About this Research Topic
Various psychiatric disorders are associated with dysfunctional patterns in self-soothing and comforting behaviors. For instance, atypical depression and binge eating disorders are linked to emotion-triggered consumption of comfort foods and comforting behaviors such as taking warm showers. Likewise, drug addiction and relapse are association with emotion- and stress-triggered drug taking. Moreover, sleeping problems go together with a lacking ability for experiencing comfort from warmth and low skin temperature. In these and related instances, self-soothing and comforting behaviors may be used in some situations to avoid confrontations with emotional challenges, thus highly impeding successful emotional recovery. However, self-soothing and comforting behaviors can also be observed in emotional coping among well-adjusted individuals, who often respond to emotional distress through social proximity seeking, verbal emotion sharing, seeking social (e.g., a warm touch) or physical warmth (e.g. taking a warm bath), consuming high-caloric comfort foods, listening to soothing music, and “self-medication” of drugs. Emotionally comforting behaviors may thus be a first step in an adaptive process of emotional recovery or active coping, or a way of coping with (subjectively or objectively) uncontrollable stress.
So far, research that specifically investigates mechanisms and consequences of comforting behavior is scarce. Nevertheless, animal and human research suggests that neuromodulators such as oxytocin, serotonin, dopamine and endogenous opioid systems are involved and that social conditions are crucial in regulating autonomic and somatic states. For instance, oxytocin has been implicated in social stress coping, verbal emotion sharing, social and physical warmth, social touch, soothing music effects, satiety, and appears to protect against drug addiction. Physical warmth, in turn, has been implicated in shaping people’s mental representations of their communal relations, and sooths them in cases of negative social events. Some of the effects of oxytocin appear mediated by serotonergic, dopaminergic and endogenous opioid systems. Low levels of oxytocin have been found in mental disorders characterized by rejection (“social coldness”) sensitivity. Moreover, pharmacological neuroimaging studies have shown that oxytocin modulates activity in brain systems that include the (anterior) insula.

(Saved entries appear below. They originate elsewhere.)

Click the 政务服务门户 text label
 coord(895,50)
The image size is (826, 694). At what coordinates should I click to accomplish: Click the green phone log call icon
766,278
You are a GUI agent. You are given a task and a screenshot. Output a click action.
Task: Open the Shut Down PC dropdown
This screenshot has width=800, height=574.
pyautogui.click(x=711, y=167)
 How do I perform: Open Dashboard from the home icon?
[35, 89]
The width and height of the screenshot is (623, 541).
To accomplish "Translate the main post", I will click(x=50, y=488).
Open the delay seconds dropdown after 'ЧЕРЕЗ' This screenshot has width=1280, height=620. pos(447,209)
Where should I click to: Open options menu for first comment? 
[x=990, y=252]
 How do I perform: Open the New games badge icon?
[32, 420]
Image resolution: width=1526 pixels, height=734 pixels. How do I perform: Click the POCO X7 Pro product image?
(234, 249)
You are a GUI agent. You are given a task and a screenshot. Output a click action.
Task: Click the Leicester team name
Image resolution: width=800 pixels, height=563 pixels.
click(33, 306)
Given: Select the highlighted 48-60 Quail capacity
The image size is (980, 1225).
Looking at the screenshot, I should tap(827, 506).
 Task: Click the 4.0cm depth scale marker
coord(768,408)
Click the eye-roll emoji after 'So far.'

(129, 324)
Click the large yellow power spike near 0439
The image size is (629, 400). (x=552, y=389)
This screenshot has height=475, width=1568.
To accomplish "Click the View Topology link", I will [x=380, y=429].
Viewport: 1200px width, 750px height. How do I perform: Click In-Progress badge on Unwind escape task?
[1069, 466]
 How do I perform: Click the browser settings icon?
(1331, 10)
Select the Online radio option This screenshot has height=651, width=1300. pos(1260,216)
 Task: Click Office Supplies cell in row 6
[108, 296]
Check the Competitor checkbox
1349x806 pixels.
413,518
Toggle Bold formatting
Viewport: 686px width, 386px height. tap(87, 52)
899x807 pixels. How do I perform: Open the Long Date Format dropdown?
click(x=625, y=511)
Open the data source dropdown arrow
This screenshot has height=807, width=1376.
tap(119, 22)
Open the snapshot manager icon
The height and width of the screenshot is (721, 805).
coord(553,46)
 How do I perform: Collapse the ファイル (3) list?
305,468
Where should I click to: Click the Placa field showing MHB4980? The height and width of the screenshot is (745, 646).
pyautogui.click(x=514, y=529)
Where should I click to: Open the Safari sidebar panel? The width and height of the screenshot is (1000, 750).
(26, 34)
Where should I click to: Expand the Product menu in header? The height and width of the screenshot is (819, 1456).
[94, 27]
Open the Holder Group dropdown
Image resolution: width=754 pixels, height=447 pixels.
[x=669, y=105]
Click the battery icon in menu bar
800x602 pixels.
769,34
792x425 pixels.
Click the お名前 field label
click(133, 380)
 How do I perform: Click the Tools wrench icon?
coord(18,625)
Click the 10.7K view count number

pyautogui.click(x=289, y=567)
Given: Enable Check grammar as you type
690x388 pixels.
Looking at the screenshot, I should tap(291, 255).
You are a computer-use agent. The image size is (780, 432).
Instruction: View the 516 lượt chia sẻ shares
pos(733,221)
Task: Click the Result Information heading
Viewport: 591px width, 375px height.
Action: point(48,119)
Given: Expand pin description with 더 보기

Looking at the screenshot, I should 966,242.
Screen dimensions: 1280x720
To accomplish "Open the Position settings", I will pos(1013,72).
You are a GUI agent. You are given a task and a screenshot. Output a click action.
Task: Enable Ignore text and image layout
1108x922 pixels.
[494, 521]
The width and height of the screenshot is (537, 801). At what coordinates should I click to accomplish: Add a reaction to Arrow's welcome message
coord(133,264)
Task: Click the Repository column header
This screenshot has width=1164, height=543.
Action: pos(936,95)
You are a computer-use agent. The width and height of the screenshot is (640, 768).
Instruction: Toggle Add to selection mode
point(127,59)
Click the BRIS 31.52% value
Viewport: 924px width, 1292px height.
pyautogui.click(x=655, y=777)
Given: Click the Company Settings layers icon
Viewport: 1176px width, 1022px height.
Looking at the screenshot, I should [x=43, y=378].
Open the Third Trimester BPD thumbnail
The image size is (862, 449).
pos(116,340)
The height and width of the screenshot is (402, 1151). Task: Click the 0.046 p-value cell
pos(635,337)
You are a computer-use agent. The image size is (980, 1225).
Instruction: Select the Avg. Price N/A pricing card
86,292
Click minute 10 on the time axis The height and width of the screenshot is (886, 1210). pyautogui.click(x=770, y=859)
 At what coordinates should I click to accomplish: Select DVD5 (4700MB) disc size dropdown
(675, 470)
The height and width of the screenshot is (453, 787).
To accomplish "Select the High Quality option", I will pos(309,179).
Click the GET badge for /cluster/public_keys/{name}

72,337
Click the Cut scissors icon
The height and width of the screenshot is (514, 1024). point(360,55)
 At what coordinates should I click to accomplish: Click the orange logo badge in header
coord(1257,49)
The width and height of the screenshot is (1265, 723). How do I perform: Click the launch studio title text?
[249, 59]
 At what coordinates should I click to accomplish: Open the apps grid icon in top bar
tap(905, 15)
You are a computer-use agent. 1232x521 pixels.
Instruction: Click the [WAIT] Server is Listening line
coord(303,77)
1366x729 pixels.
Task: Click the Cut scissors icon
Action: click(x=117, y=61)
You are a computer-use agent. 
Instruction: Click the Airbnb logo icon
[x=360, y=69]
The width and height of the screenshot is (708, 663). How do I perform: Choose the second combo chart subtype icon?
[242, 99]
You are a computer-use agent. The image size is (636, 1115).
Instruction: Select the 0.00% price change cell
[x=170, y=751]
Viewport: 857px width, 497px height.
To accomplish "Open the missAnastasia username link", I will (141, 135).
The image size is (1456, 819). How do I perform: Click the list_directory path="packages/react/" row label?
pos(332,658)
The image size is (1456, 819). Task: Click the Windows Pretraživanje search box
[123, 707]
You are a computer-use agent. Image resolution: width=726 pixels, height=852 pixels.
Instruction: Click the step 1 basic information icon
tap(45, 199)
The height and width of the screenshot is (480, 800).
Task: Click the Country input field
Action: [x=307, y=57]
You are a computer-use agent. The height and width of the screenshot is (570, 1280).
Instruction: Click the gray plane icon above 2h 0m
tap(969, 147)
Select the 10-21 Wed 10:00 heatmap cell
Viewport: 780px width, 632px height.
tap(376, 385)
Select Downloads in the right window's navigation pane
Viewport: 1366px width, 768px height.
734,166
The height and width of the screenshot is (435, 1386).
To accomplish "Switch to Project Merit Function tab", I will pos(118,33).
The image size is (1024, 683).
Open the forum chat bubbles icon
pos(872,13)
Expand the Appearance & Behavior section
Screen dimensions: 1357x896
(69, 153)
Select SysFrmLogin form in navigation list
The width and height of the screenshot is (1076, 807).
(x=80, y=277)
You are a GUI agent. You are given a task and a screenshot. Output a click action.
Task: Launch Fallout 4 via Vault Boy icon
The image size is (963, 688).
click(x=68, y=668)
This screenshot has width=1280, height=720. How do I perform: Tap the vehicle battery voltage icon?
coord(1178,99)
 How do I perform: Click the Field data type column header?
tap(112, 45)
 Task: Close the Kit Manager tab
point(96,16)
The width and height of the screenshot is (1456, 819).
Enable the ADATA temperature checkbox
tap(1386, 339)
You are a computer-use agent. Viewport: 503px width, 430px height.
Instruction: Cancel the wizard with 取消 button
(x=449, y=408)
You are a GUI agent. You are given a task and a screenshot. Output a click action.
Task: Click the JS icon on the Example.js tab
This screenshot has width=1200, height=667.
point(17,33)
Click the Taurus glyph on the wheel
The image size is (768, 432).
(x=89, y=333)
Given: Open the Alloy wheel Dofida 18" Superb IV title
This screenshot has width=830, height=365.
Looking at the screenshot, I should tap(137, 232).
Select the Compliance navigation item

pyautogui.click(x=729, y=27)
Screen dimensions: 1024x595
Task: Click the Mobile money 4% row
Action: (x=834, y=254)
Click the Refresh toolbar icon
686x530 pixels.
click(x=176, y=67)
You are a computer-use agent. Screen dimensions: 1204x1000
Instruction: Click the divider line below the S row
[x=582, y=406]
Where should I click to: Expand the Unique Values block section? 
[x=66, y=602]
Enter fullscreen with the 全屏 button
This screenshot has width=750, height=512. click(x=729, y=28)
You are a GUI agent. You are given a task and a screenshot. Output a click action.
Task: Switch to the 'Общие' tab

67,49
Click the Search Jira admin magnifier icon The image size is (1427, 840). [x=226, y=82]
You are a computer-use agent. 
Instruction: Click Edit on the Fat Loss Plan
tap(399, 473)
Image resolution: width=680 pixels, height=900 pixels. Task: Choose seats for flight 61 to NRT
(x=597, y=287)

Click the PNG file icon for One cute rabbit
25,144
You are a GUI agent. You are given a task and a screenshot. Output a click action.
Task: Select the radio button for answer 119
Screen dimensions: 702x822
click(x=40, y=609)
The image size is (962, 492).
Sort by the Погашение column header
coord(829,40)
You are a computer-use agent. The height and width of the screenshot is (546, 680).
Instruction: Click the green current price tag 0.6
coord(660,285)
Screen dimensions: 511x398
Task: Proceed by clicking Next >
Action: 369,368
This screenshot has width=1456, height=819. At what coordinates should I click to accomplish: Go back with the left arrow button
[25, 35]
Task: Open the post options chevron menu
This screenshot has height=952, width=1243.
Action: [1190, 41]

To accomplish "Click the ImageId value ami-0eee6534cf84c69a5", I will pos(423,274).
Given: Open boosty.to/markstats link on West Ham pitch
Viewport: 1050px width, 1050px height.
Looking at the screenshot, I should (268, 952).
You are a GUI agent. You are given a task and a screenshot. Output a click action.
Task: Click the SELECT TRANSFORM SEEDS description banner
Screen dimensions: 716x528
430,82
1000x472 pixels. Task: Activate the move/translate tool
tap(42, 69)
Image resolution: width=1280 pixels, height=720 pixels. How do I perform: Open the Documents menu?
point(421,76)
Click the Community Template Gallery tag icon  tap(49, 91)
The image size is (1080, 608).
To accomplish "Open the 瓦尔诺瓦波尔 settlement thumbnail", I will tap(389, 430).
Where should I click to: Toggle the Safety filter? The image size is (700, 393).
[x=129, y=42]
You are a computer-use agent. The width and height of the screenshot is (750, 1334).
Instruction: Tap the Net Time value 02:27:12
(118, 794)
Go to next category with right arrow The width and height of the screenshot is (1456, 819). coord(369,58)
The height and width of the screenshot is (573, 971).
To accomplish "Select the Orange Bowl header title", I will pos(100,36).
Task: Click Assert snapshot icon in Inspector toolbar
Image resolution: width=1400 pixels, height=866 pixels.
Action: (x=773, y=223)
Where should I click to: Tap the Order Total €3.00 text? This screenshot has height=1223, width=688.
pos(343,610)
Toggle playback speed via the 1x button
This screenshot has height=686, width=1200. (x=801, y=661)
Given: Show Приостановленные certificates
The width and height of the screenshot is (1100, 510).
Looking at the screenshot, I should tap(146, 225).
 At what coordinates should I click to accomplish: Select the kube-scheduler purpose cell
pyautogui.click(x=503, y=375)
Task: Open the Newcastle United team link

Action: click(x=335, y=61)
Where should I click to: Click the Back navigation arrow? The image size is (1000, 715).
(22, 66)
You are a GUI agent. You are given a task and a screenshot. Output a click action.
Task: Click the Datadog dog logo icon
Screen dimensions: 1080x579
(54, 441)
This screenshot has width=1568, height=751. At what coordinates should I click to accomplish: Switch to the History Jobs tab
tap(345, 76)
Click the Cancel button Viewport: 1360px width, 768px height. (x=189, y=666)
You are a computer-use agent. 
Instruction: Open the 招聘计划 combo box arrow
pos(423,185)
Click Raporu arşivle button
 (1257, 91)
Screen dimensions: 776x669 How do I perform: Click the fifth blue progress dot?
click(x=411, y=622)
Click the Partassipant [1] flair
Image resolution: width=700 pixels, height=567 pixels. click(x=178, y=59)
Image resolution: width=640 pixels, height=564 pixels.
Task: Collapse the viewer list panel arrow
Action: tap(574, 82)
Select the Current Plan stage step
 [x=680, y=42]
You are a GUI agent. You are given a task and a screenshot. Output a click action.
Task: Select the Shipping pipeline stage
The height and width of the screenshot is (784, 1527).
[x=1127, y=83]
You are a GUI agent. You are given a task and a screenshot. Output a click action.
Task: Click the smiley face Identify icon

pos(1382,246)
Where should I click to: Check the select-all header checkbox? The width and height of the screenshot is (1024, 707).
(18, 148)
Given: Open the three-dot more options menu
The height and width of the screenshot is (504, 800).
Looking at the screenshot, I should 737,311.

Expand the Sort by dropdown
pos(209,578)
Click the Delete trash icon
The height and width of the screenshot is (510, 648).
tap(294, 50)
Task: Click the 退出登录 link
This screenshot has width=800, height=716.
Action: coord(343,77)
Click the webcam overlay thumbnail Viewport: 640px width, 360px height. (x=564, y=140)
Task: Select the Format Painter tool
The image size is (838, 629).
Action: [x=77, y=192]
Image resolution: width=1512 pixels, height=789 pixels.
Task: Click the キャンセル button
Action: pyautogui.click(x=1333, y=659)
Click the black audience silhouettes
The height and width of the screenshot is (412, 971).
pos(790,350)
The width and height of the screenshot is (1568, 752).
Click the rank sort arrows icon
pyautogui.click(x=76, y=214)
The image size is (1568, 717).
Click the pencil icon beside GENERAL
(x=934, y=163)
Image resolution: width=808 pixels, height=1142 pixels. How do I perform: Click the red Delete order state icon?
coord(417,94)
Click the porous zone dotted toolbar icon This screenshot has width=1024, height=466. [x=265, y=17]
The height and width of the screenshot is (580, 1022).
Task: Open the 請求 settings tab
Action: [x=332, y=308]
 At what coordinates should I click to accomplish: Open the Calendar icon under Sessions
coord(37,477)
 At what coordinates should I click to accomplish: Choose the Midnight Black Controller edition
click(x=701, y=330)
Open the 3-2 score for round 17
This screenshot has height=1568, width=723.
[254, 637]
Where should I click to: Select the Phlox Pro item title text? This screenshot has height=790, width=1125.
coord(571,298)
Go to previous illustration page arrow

In turn, the insula is implicated in anxiety, the perception of physical and social warmth, skin warming and falling asleep, social touch and pain brain networks, and drug and food craving. Together, these associations of oxytocin and insula function provide starting points for research and for bringing together efforts from different disciplines to increase our understanding of mechanisms of self-soothing. Possibly, bringing together different disciplines and lines of research may bring to light mechanistic overlap between different kinds and mediators of self-soothing.
Scientists working on topics relevant to (self-)soothing are encouraged to submit Original Research, Hypothesis and Theory, Review, Mini-Review, Registered Reports (IPA, for details, see here. We recommend these for feasible studies, such as social soothing), and Perspective articles. By bringing together researchers from traditionally separated domains, we hope to stimulate crosstalk between human and animal behavioral, brain and psychopharmacological researchers, and thus to deepen our understanding of (self-)soothing. Articles may highlight neuromodulation, brain mechanisms, behavior and social aspects of (self-)soothing.